Departure of first Ukraine grain ship following deal
A ship carrying thousands of tonnes of grain leaves the Ukrainian port of Odesa for Lebanon on Monday under a safe passage agreement.
"A day of relief for the world": That’s how Ukraine’s foreign minister described the departure of a ship carrying grain that left the Ukrainian port of Odesa for Lebanon on Monday under a safe passage agreement.
UN Secretary General Antonio Guterres also welcomed the departure of the ship and praised Turkey for its role in securing the deal.
It was the first time a ship with this type of cargo on board has set sail since the Russian invasion blocked shipping through the Black Sea five months ago.

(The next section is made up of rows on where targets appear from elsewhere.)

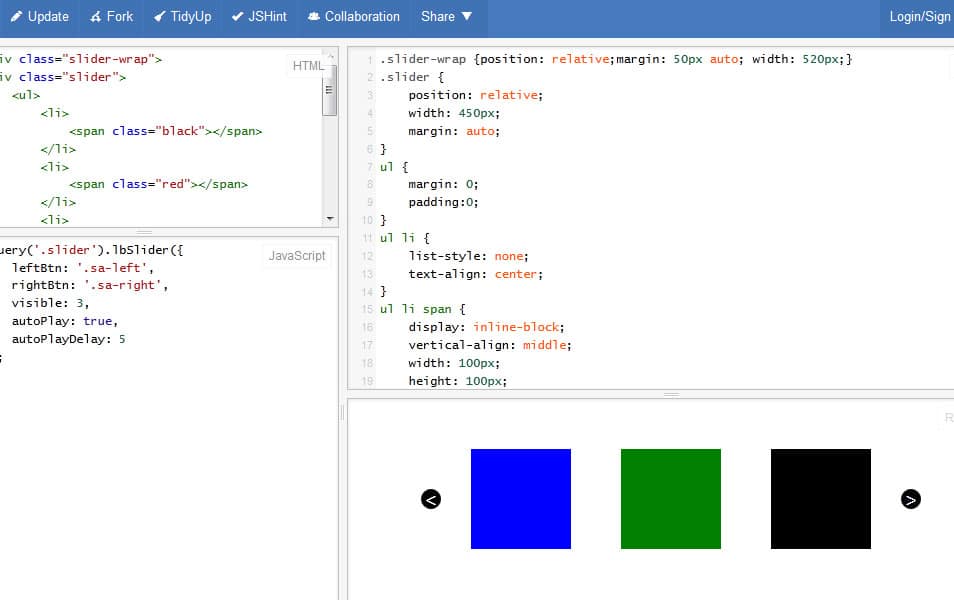Image resolution: width=954 pixels, height=600 pixels.
Task: Fork this fiddle
Action: tap(111, 17)
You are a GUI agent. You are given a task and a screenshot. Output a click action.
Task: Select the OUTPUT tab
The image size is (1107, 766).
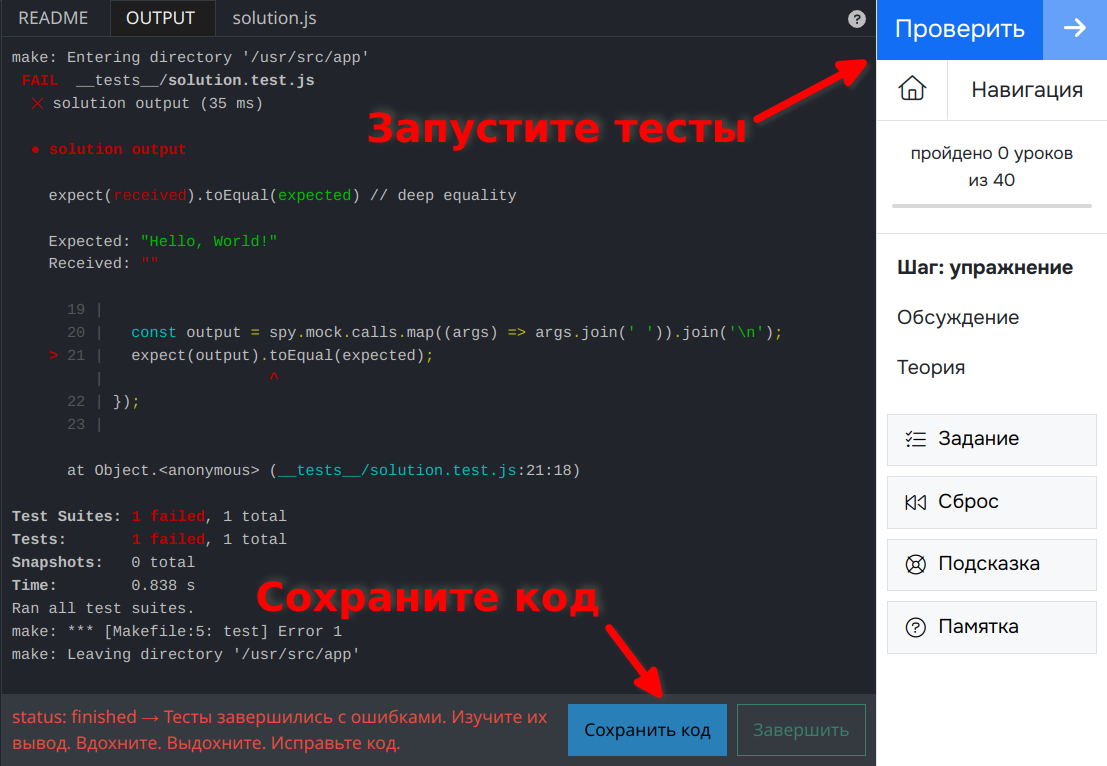[161, 18]
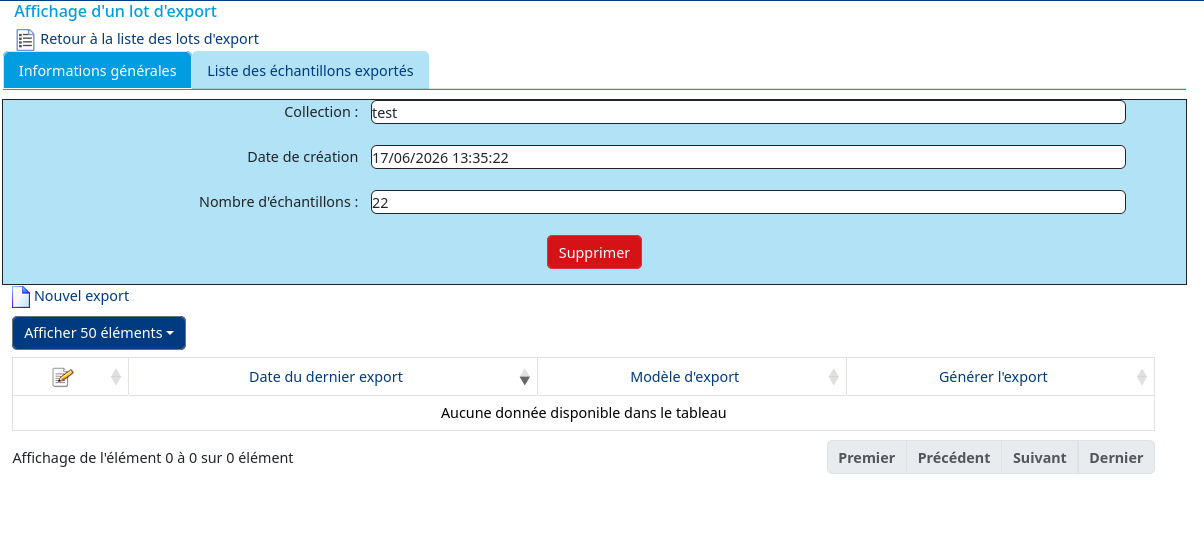Click the list icon beside Retour link
The height and width of the screenshot is (547, 1204).
pyautogui.click(x=26, y=40)
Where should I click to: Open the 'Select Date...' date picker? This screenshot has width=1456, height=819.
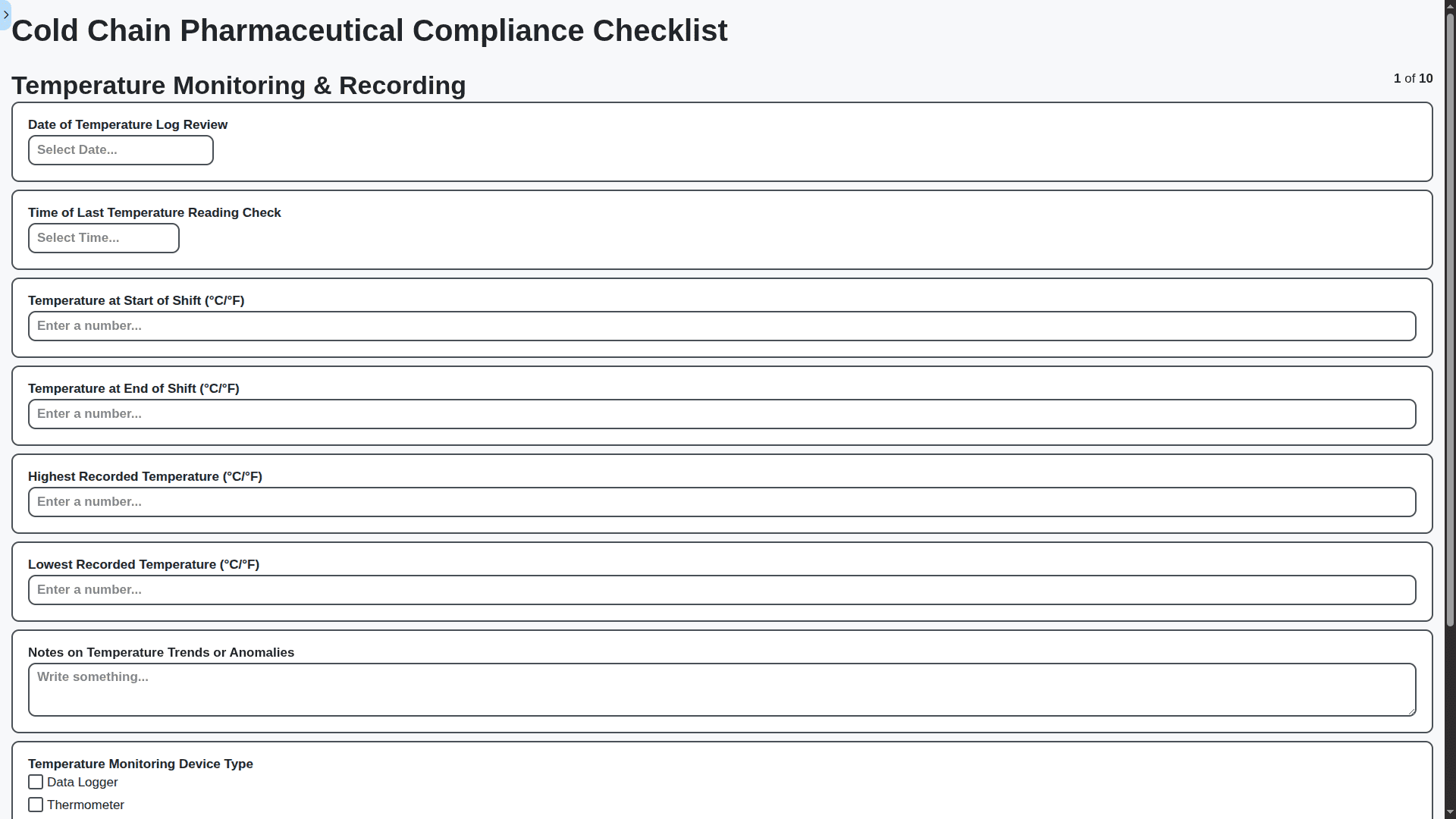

The departure was made possible after Turkey and the United Nations brokered a grain-and-fertiliser export agreement between Russia and Ukraine last month.
The deal aims to allow safe passage for grain shipments in and out of the ports of Odesa, Chornomorsk and Pivdenny.
Turkey’s Defence Minister said the ship, called the Razoni, would anchor in the Bosphorus off Istanbul on Tuesday afternoon. Then it will be inspected by a joint team of Russian, Ukrainian, United Nations and Turkish representatives.
Ukrainian presidential officials have said 17 ships are docked in Black Sea ports with almost 600,000 tonnes of cargo, mostly grain.
The Russian invasion of Ukraine on Feb. 24 has led to a worldwide food and energy crisis and the United Nations has warned of the risk of multiple famines this year.
Russia and Ukraine account for nearly a third of global wheat exports. But Western sanctions on Russia and fighting along Ukraine's eastern seaboard have prevented grain ships safely leaving ports.
As the fighting in Ukraine continues, as many as 811 million people around the world are facing extreme hunger - an increase of roughly 60 million people in just three years.
Russia has denied responsibility for the food crisis, blaming Western sanctions for slowing exports and Ukraine for mining the approaches to its ports.
Aid agencies including the UK based Catholic overseas development agency CAFOD have welcomed the grain deal but is calling for a reform of the food system, warning that the blockade could happen all over again.